Gynaecoserica pseudocymosa

Scientific classification
- Kingdom: Animalia
- Phylum: Arthropoda
- Class: Insecta
- Order: Coleoptera
- Suborder: Polyphaga
- Infraorder: Scarabaeiformia
- Family: Scarabaeidae
- Genus: Gynaecoserica
- Species: G. pseudocymosa
- Binomial name: Gynaecoserica pseudocymosa Ahrens, 2021

= Gynaecoserica pseudocymosa =

- Genus: Gynaecoserica
- Species: pseudocymosa
- Authority: Ahrens, 2021

Species of beetle

Gynaecoserica pseudocymosa is a species of beetle of the family Scarabaeidae. It is found in Thailand.

==Description==
Adults reach a length of about 4.1 mm. They have an oblong body.

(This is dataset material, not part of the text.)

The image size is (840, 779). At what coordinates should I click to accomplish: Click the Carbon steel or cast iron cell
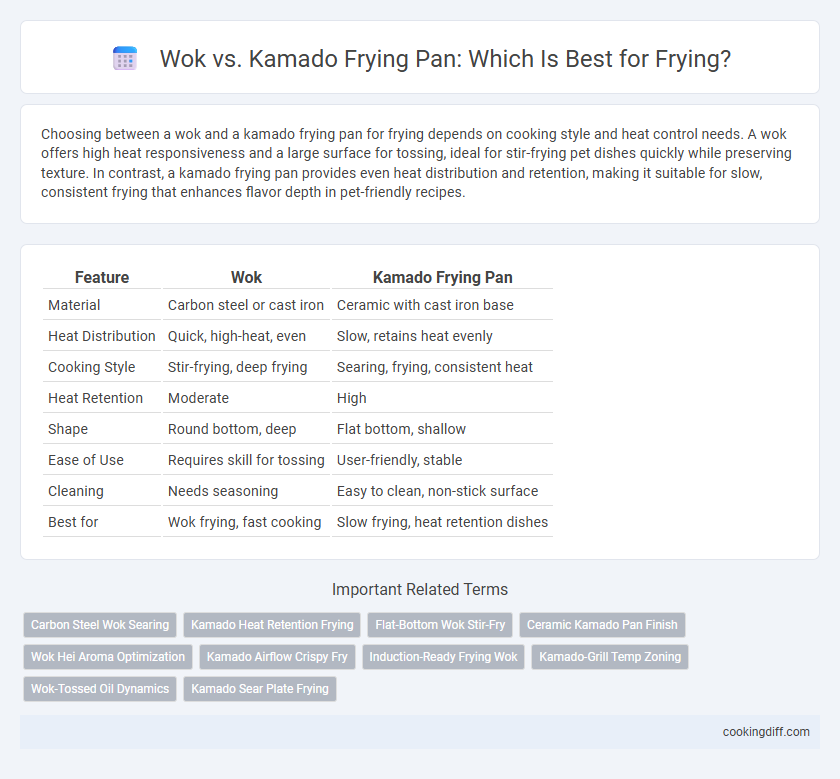tap(246, 305)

The dorsal surface is yellowish brown, with the anterior half of the pronotum brown, the margins of the elytra black, the frons dark greenish brown and the antennae and legs yellow. Except for the shiny head, the dorsal surface is dull and sparsely setose.

==Etymology==
The species name is derived from Greek pseudo (meaning nearly) and the species name cymosa and refers to its similarity in external appearance with Gynaecoserica cymosa.